Records for locating described items:
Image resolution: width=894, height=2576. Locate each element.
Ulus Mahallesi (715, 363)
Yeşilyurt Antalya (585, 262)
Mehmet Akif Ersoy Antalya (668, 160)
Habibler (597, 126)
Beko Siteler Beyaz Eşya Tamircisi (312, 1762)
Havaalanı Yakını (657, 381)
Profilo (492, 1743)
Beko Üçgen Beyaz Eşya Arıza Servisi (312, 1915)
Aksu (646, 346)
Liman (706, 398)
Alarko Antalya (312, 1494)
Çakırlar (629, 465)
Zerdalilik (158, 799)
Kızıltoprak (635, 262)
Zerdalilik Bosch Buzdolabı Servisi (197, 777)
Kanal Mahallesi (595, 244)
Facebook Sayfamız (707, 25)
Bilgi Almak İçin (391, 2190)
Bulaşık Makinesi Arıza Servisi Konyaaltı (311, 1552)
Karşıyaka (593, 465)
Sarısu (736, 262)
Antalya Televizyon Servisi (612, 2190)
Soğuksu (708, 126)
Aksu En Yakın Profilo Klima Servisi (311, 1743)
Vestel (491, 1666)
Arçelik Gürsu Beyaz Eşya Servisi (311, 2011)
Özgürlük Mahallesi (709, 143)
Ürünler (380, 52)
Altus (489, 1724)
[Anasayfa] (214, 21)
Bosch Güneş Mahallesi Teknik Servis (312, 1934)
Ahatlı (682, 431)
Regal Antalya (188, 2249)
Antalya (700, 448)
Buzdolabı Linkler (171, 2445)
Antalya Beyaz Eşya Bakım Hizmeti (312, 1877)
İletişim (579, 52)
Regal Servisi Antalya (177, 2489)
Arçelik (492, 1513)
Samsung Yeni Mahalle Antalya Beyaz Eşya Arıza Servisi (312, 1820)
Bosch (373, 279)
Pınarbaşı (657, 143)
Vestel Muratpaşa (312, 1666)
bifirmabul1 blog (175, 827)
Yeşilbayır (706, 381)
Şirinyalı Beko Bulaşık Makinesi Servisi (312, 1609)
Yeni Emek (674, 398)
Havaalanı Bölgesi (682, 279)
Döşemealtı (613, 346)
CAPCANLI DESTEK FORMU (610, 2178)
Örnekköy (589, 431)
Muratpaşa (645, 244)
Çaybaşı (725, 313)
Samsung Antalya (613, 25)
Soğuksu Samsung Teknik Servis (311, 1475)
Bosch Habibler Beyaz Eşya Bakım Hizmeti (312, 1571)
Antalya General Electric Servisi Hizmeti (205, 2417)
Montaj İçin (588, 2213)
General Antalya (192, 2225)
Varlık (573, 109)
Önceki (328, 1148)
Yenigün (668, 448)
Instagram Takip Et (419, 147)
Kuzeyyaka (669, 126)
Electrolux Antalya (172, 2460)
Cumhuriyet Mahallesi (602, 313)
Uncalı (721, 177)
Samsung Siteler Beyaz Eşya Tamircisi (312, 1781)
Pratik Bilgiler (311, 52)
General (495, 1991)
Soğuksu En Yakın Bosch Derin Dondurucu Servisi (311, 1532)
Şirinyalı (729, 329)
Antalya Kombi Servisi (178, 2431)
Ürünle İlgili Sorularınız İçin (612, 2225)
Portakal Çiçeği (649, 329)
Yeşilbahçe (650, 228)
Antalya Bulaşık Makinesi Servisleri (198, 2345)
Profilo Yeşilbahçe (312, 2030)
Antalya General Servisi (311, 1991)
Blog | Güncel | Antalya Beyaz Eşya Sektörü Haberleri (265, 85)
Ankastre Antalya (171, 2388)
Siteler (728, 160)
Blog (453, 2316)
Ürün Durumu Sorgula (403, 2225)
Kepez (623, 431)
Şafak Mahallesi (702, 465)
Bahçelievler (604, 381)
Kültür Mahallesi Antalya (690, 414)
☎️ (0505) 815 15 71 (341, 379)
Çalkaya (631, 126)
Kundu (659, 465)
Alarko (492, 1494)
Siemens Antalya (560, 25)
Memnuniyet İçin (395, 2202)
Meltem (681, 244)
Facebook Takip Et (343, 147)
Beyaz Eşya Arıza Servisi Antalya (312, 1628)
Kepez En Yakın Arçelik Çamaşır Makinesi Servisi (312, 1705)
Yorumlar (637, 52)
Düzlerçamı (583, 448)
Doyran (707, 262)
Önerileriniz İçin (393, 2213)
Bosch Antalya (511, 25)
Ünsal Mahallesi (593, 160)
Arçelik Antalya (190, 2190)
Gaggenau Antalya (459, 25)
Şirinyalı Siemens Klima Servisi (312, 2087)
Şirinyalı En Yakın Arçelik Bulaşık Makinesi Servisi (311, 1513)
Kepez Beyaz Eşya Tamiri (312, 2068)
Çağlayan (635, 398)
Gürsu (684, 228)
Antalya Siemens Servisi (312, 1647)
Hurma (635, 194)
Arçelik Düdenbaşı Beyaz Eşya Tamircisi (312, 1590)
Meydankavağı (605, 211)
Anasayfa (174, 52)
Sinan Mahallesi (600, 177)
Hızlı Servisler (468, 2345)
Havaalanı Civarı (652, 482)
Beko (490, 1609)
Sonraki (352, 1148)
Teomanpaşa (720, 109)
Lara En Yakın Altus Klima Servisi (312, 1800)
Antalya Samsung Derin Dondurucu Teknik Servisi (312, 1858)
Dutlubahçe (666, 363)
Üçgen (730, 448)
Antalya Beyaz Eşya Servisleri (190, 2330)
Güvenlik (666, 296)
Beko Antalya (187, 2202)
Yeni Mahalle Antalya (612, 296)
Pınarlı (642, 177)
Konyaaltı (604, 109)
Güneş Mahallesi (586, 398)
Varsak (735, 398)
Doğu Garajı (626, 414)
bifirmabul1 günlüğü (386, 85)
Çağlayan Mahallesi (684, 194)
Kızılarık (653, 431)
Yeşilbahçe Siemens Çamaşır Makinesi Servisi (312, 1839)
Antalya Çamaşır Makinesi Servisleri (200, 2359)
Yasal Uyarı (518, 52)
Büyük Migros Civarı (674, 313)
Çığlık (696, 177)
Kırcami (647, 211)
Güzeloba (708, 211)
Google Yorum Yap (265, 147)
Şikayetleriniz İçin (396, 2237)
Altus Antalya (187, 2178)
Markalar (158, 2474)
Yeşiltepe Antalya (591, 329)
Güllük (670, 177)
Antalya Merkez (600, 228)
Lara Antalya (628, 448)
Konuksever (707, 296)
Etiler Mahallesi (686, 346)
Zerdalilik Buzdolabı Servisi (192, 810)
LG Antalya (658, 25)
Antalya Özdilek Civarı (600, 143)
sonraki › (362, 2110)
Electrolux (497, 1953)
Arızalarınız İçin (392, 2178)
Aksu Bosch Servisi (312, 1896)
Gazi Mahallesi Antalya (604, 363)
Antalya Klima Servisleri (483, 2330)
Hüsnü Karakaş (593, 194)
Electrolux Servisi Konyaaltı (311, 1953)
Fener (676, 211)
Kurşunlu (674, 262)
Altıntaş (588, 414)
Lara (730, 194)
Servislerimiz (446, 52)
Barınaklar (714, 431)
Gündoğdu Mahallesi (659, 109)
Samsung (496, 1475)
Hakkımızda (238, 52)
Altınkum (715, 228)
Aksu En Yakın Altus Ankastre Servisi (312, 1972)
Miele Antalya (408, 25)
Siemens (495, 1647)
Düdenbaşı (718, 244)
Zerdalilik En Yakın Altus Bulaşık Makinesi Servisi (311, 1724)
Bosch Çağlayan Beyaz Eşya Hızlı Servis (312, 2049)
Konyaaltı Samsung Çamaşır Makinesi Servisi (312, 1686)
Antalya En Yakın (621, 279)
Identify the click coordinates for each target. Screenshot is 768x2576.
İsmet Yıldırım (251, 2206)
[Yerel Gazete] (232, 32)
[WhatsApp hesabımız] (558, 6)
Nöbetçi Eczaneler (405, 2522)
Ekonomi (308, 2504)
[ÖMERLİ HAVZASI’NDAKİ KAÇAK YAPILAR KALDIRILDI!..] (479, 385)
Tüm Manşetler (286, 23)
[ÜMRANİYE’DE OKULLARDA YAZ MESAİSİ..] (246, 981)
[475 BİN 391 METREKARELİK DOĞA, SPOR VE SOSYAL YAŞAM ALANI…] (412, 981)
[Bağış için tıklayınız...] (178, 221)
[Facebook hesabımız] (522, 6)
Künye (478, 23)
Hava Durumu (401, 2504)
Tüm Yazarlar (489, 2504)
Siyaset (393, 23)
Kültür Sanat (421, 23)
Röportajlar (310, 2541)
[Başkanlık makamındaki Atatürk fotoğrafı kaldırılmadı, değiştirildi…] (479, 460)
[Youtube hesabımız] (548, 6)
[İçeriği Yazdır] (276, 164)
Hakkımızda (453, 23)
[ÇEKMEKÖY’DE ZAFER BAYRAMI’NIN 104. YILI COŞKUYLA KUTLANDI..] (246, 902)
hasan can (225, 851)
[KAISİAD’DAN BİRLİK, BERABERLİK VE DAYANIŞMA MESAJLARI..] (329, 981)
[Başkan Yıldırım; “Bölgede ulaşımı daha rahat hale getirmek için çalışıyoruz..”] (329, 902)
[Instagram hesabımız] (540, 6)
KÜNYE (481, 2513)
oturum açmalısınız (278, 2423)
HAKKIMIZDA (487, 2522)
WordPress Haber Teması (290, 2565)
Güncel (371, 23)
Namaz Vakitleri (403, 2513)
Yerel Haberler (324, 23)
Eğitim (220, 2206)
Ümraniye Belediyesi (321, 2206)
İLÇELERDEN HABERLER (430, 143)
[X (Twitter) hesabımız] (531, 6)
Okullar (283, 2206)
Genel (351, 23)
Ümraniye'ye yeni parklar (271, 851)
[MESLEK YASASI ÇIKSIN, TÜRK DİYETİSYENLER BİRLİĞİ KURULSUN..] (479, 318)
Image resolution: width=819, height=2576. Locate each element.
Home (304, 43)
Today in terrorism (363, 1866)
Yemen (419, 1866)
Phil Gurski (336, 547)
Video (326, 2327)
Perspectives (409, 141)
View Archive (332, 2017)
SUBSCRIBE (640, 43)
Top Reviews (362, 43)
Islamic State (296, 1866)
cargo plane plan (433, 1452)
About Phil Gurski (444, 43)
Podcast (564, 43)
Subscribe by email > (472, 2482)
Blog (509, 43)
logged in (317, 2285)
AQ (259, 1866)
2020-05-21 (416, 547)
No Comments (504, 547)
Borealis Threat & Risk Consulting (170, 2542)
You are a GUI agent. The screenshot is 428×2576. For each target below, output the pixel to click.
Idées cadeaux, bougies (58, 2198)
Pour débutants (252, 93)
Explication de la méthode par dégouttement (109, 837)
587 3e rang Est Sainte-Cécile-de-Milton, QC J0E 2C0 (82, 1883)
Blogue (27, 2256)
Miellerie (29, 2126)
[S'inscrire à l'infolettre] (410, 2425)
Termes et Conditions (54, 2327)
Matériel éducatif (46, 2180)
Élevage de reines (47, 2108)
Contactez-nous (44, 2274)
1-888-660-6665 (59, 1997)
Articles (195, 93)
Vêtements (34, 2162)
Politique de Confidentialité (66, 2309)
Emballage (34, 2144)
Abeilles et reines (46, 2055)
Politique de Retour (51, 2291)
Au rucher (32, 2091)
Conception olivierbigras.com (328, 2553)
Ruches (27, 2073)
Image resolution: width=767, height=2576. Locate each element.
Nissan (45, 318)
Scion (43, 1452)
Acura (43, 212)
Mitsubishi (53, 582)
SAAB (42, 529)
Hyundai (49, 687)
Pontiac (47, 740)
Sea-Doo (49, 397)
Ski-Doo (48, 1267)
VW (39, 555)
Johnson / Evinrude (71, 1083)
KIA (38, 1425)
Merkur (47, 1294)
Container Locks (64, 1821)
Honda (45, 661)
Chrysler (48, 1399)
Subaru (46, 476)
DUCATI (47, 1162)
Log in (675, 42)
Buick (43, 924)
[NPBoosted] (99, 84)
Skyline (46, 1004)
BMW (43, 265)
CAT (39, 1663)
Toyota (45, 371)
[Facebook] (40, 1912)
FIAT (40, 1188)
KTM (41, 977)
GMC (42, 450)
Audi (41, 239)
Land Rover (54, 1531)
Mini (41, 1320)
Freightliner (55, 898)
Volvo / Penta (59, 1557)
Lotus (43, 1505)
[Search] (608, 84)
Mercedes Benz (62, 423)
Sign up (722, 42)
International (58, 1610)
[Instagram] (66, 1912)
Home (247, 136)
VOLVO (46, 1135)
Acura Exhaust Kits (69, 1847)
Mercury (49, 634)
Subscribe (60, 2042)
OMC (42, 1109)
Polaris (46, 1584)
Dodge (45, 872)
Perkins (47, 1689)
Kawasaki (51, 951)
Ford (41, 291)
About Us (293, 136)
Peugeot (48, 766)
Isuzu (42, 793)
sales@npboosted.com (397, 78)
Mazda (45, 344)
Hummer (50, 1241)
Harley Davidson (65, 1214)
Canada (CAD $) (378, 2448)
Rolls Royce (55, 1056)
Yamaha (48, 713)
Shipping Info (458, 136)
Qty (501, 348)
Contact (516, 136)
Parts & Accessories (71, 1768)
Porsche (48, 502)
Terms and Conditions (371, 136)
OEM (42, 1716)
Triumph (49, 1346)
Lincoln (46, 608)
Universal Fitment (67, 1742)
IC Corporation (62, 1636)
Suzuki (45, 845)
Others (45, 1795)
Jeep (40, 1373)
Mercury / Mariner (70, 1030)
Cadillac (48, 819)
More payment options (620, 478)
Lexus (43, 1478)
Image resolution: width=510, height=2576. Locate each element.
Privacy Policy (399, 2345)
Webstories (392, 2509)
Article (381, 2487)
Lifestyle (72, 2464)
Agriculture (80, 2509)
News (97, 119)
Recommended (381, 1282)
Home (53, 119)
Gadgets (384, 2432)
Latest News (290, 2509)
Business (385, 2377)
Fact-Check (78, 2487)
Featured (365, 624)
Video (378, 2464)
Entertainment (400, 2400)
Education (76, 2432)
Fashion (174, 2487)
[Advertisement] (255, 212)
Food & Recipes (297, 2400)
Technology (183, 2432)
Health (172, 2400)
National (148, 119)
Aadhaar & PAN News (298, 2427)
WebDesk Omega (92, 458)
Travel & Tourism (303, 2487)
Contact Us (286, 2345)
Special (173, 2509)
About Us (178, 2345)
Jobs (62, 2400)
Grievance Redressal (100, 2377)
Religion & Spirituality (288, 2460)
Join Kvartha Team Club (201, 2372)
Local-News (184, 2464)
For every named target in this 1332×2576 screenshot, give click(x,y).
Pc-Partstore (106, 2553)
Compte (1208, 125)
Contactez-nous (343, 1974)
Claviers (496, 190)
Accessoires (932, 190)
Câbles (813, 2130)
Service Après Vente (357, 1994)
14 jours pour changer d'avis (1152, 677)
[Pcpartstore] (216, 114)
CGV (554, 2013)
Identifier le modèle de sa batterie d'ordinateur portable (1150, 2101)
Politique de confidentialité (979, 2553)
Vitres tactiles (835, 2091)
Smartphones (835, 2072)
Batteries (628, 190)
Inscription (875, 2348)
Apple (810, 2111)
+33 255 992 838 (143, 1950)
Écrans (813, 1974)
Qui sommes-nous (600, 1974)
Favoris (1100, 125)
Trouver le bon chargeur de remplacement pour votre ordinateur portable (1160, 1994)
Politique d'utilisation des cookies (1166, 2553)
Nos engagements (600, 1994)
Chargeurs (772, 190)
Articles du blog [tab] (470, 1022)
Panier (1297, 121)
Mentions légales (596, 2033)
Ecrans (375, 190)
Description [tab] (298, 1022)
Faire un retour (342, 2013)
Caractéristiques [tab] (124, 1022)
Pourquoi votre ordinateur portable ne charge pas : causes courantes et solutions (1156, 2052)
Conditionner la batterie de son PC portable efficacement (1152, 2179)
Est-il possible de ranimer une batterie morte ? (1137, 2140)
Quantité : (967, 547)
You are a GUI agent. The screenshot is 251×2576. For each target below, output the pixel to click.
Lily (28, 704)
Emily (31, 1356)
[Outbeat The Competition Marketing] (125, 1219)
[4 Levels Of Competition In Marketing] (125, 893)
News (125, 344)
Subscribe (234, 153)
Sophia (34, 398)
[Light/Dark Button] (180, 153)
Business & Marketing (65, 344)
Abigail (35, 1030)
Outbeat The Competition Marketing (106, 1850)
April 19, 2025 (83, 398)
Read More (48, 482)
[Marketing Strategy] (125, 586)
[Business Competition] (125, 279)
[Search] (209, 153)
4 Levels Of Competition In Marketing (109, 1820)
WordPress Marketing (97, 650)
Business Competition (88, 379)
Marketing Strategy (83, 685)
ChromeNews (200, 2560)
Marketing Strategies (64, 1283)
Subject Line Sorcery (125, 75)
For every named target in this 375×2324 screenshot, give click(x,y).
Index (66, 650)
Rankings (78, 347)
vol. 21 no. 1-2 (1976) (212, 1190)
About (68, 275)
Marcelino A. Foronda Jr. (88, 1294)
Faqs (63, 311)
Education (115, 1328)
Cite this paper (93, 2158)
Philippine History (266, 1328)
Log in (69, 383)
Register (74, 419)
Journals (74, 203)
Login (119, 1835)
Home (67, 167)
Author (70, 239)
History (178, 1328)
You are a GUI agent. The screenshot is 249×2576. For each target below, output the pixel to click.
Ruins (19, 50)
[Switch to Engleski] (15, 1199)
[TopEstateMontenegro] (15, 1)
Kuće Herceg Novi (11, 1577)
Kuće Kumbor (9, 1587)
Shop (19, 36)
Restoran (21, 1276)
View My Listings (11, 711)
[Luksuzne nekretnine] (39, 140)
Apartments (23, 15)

> PROBLEM TO SOLVE:
Repeat the lines exactly, from the one containing "Entertainment (400, 2400)" down to the one containing "Jobs (62, 2400)", with both of those lines included.

> RESPONSE BELOW:
Entertainment (400, 2400)
Education (76, 2432)
Fashion (174, 2487)
[Advertisement] (255, 212)
Food & Recipes (297, 2400)
Technology (183, 2432)
Health (172, 2400)
National (148, 119)
Aadhaar & PAN News (298, 2427)
WebDesk Omega (92, 458)
Travel & Tourism (303, 2487)
Contact Us (286, 2345)
Special (173, 2509)
About Us (178, 2345)
Jobs (62, 2400)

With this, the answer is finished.